Wether or not the contact with other guys is legitimate and innocent, i calmly questioned her why one of those guys wanted her to call him (from a post on her FB wall) and what she had talked about with this other guy that had cheated on his wife. These are also friends of mine so my questioning was actually really legitimate becasue I was genuinely curious. At the end of the day she told me she was upset and felt like i was watching her with a microscope.

First off, I have every right to question her right now, and second should she be getting upset at my questioning her?

Any help would be great. I am going to get counseling to work through my esteem and trust issues but am I right for being suspicious again? This is killing me!


----------



## txhunter54 (Jul 4, 2010)

A healthy boundary is no discussing sex, intimacy or relationship problems with your spouse. Keep the discussion to work, hobbies, politics, etc.


----------



## jeffreygropp (Jun 9, 2010)

If she is still getting defensive, she's still guilty of something. Ask her what she is hiding. Otherwise she would have no problem with you not trusting her... since she broke your trust.

This will not be the last time this happens. 

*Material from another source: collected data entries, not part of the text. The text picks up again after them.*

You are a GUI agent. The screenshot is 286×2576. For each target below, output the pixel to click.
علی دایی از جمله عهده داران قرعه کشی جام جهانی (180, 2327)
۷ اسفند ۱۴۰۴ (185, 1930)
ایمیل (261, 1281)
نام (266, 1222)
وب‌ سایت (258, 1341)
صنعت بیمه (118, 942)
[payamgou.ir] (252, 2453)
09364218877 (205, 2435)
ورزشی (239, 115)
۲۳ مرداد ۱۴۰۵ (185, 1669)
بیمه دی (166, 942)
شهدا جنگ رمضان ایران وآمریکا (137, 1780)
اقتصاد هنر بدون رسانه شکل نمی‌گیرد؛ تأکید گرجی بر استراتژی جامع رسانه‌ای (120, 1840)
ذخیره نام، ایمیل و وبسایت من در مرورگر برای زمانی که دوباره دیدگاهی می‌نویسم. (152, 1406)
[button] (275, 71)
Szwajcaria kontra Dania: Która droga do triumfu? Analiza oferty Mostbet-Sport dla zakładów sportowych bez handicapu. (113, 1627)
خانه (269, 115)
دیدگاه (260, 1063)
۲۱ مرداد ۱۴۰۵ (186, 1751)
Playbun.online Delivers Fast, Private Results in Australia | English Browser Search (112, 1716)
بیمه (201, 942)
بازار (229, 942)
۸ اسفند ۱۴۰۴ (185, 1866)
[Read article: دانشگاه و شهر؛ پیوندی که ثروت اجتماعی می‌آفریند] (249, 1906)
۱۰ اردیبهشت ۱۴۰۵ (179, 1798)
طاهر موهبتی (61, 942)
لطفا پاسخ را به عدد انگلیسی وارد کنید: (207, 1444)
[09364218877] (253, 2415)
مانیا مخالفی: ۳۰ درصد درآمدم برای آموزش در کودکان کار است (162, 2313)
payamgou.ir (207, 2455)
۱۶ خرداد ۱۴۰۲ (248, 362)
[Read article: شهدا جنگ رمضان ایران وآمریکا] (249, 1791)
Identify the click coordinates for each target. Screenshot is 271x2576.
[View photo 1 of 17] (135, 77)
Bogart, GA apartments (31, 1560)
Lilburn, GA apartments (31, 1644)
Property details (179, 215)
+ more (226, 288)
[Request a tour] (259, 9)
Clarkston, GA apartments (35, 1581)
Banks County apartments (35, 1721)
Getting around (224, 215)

Ask yourself why she did it in the first place. She's unhappy and looking to others to fill a void you are not providing. Look there for help solving the CORE issue.


----------



## Chris Taylor (Jul 22, 2010)

if you haven't done so already, explain the reasons why you have trust issues in the first place so she fully understands that something innocent can create trust issues with you.

I agree with others that there has to be boundaries in place but if she doesn't know and agree with those boundaries, then you will continue to have problems.


----------



## Rob774 (Sep 27, 2010)

Wow, sounds like your wife loves the attention these guys are giving her. I've read quite a few major red flags from the things you mentioned on here. I mean, chatting it up with a guy who's already had an afair. Sounds like she enjoys playing with fire. I'd say you have a right to question her. Be precise, but even keeled in your concerns, explain that this isn't acceptable behavior for a married woman. Ask her how she'd feel if the roles were reversed.


----------



## unbelievable (Aug 20, 2010)

She's twice over lost any right to be defensive over your reasonable and justified suspicions. After marrying you, she has been serially inappropriate with two guys that you know of and God knows how many that you don't. Credibility is like virginity. You either are or you aren't and once you've lost it, you can't completely get it back. That she traded her's off for a few cheap thrills is her problem. You don't have "issues" with trust. You just aren't an idiot. A guy doesn't email or text a woman several times a day every day unless he's gay or looking to get laid. The "love him like a brother" guy is like a unicorn. I've heard of them but never seen one and seriously doubt they exist. She's turning to some cheating guy for emotional support and marriage advise? That's like a gazelle going to a lion for nutrition advise. 
For someone who aint fishing, her line seems to always be in the water.


----------



## F-102 (Sep 15, 2010)

She isn't looking to the cheating guy for advice-she's looking for justification.


----------